Stored data

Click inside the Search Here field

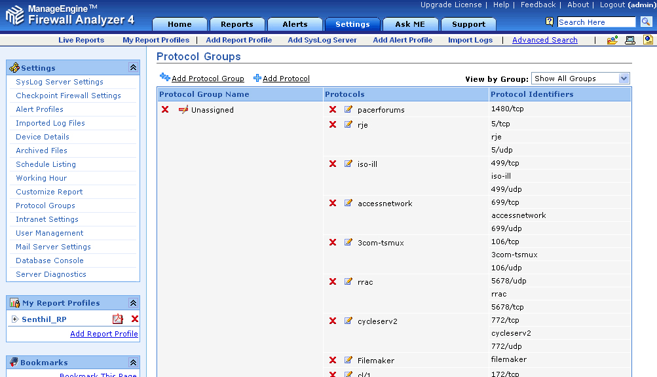[595, 22]
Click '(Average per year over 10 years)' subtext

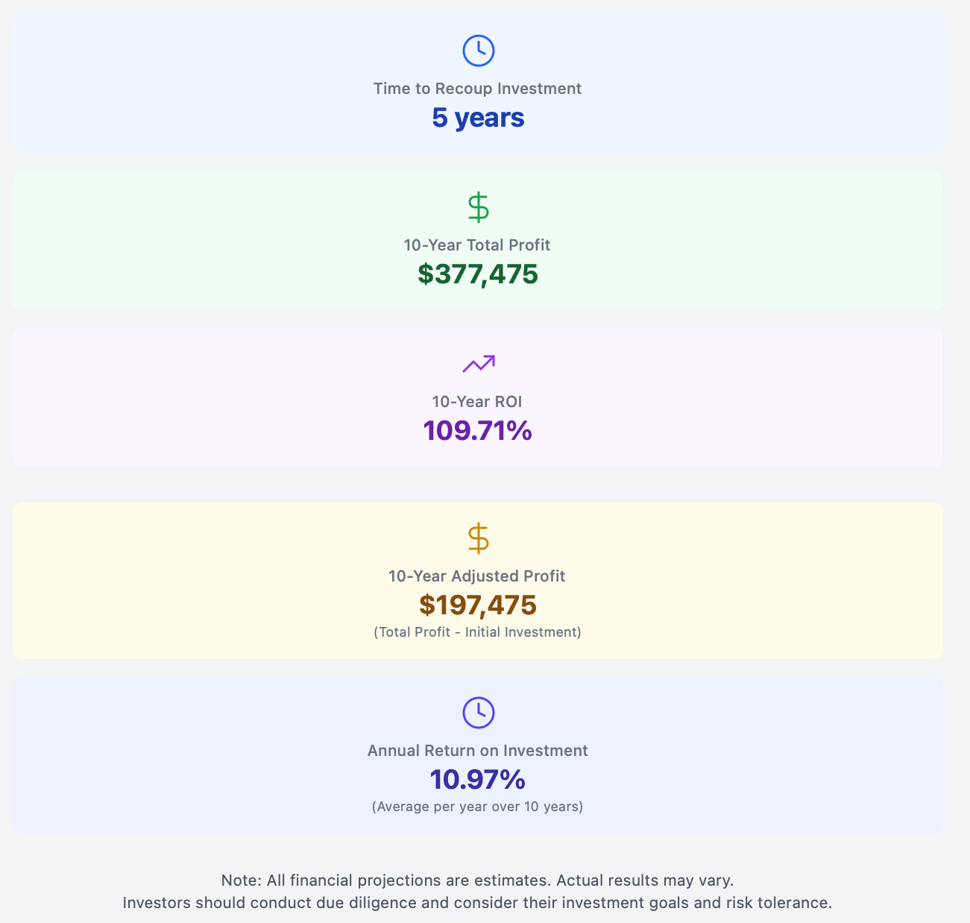[477, 807]
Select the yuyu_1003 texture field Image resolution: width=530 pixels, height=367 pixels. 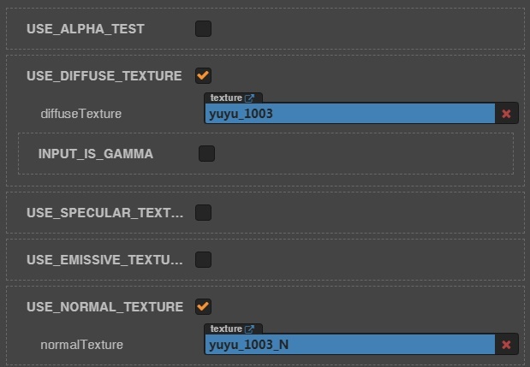coord(349,114)
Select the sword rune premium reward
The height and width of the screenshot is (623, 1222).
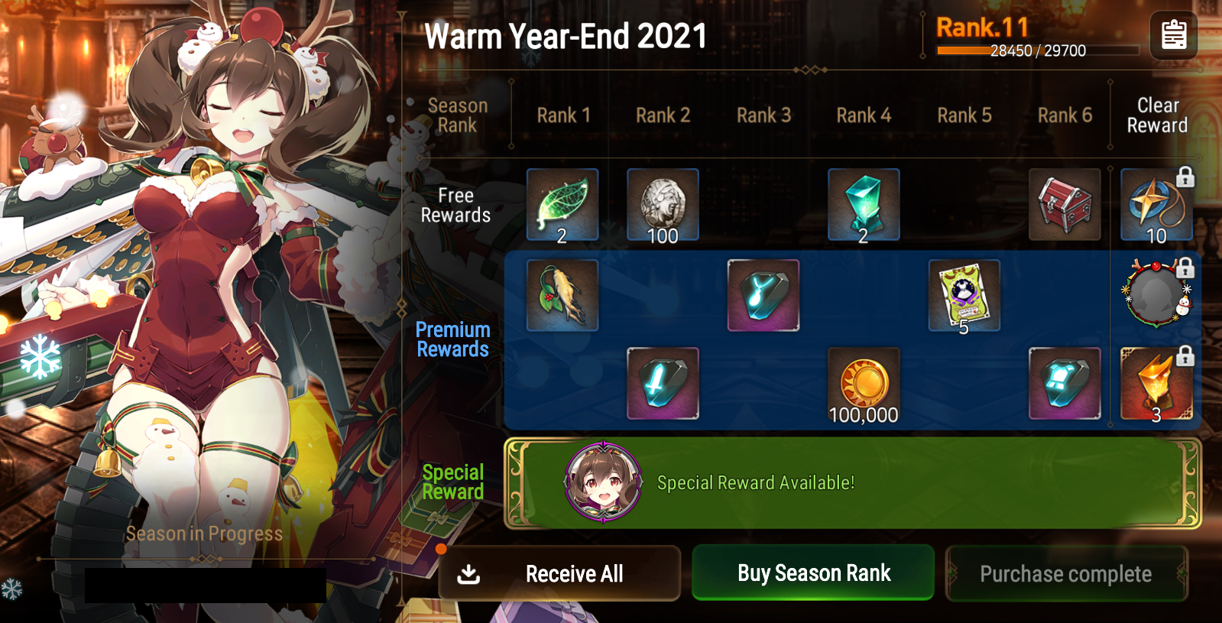tap(663, 384)
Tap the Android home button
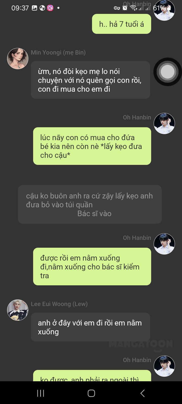This screenshot has height=404, width=182. tap(91, 393)
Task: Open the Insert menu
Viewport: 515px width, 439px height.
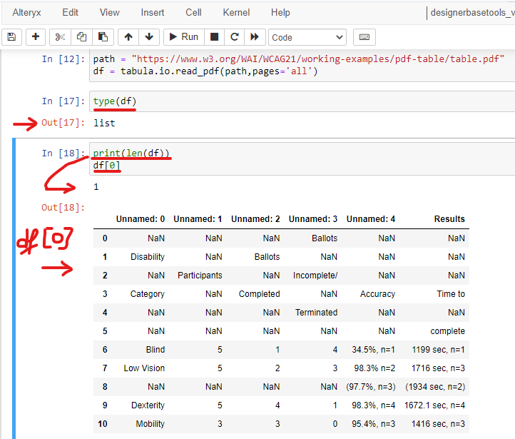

WHAT IS BEING ASKED ▸
Would you restate word for word only the lines from the line with "Select the sword rune premium reward" to the last line above, with the pictures left out?

SOLUTION BELOW ▸
Select the sword rune premium reward
The height and width of the screenshot is (623, 1222).
tap(663, 384)
Tap the Android home button
This screenshot has height=404, width=182. tap(91, 393)
Task: Open the Insert menu
Viewport: 515px width, 439px height.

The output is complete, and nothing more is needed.